_問題の要件:_
下に示す、銃を突きつけられた「私」の場面の文章を、終わったところから先へ書き進めてください。

_ページ抜粋:_
◆ ◆ ◆ ◆
私の背後で男が凄んでいる。恐ろしい。早くその場から立ち去りたい。

 

だがそうもいかない理由がある。なぜなら男の片腕が私の首元を締め付けているので自由に動けないし、それどころかこめかみにはピストルの銃口が押し付けられているからだ。つまり私が動くと“ぶっ放す”と言っているのだ、ピストルを! ……それはどう考えても困る。とても困る。

 

だから何とかしてこのハードな状況から脱出しなければならない。まずは犯人の気を逸らせよう。興奮させると逆効果だ。体は使えない。ということはしゃべり、話しかけるしかない。みじめったらしく憐れみを乞うて、そして逆転のチャンスを待つのだ。

 

「わあ、助けてくださいお金なら払いますいくらですか本当に助けてくださいなんでもします家には小さな子供が五人もいて腹をすかせて私の帰りを待っているんです」

もじもじと体のポジションを動かしながら一息にまくしたてる。

 

「……五人もいるのか?」

話に乗ってきた。

 

「そうなんですそのうち一人は今年生まれたばっかりでまだ首も座っていなくて私がいないと家族全員が困るんです本当にどうか助けてく」
◆ ◆ ◆ ◆
_提供情報:_
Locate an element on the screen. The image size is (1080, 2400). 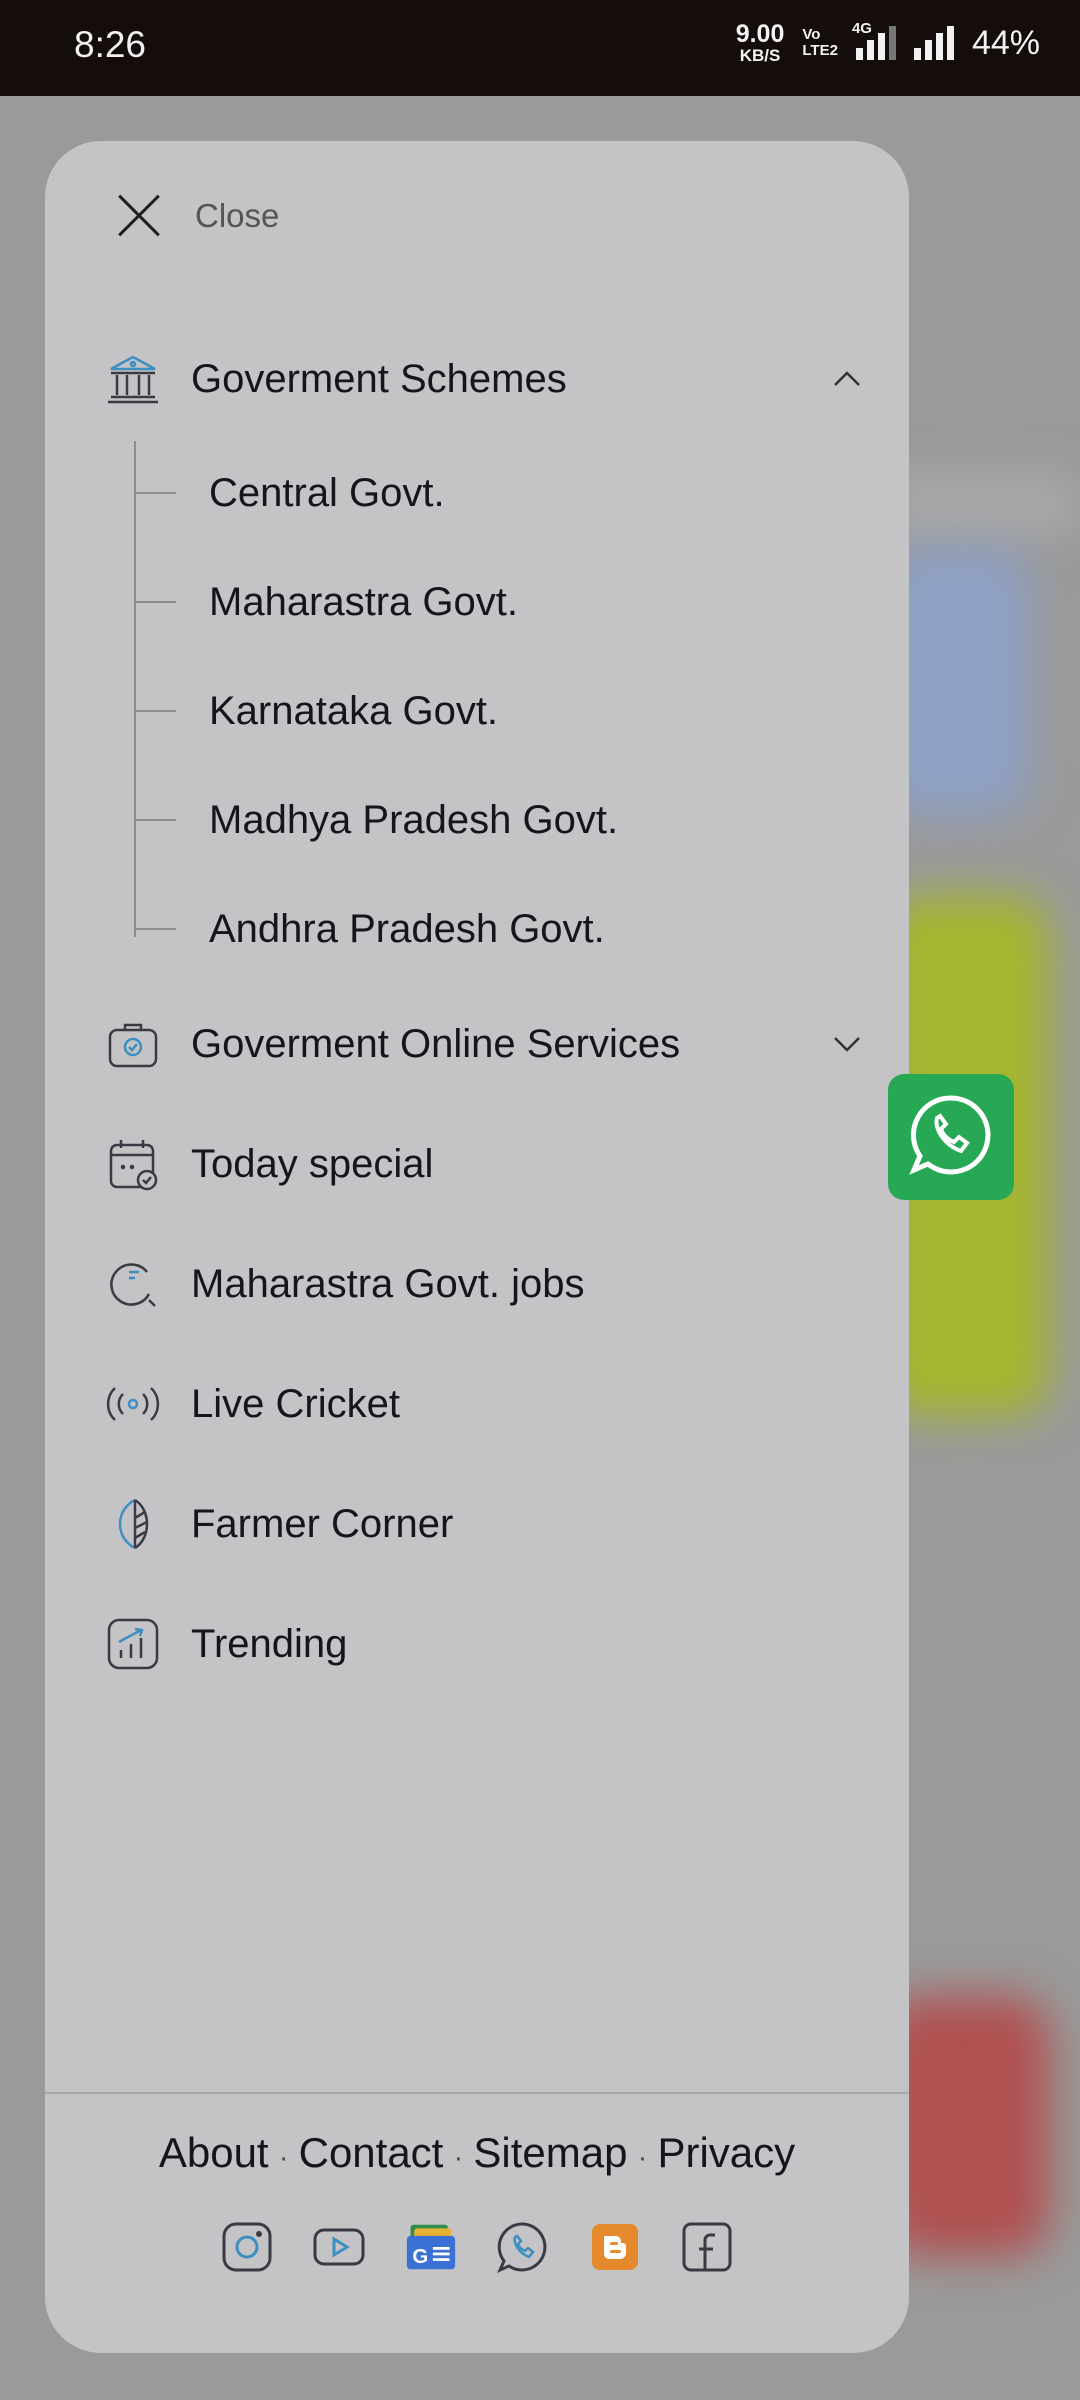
◆ ◆ ◆ ◆
_解答は以下:_
首に巻きつく腕の力が弱まった瞬間、私はピストルの銃身をつかみ、体全体の力を使って犯人の背後に押しやった。銃口はいま撃たれても絶対に自分に当たらない方向に向いている。その体勢を取ったまま膝蹴り膝蹴り、そして膝蹴り。ひるんだ犯人からもぎ取ったピストルを逆に突きつけて一言。

 

「“なんでもします”って言ったな。ありゃ嘘だ」

バーン

 

犯人はうっ! と胸元を押さえるとこう言った。

「撃っちゃうのはやり過ぎじゃないっすか(笑)」

「あはは、過剰防衛ですかね」

私は笑いながら元・犯人の背後から首に腕を回し、ゴム製のピストルをこめかみに突きつけた。犯人交代である。

 

Let’s take a 2 minute break!」ここでトレーナーの声がスタジオに響いた。2分休憩? みんなタフだな……。私はいっしょに練習していたパートナーと壁際に座って話しかける。

 

「ピストルをもぎりとる練習なんて初めてですよ。さすがクラヴマガ、イスラエル国防軍御用達の格闘技って感じですね!」

 

 

 

ここは都内某所、クラヴマガのセミナー会場である。テーマは「ホステージ・シチュエーション」。つまり自分が人質に取られた時、または誰かが人質に取られているのを前にして何ができるか? を学ぶのだ。

 

私は警察官でも自衛官でも犯罪交渉人でもない。ただ何が起きるか分からない現代社会、自分や家族を守るために知っておいて損はないだろう。いやむしろ積極的に身につけたい! そう思ってのエントリーだ。しかも今回はシンガポール軍のクラヴマガ教官が来日しての直々の指導である。これを逃す手はない。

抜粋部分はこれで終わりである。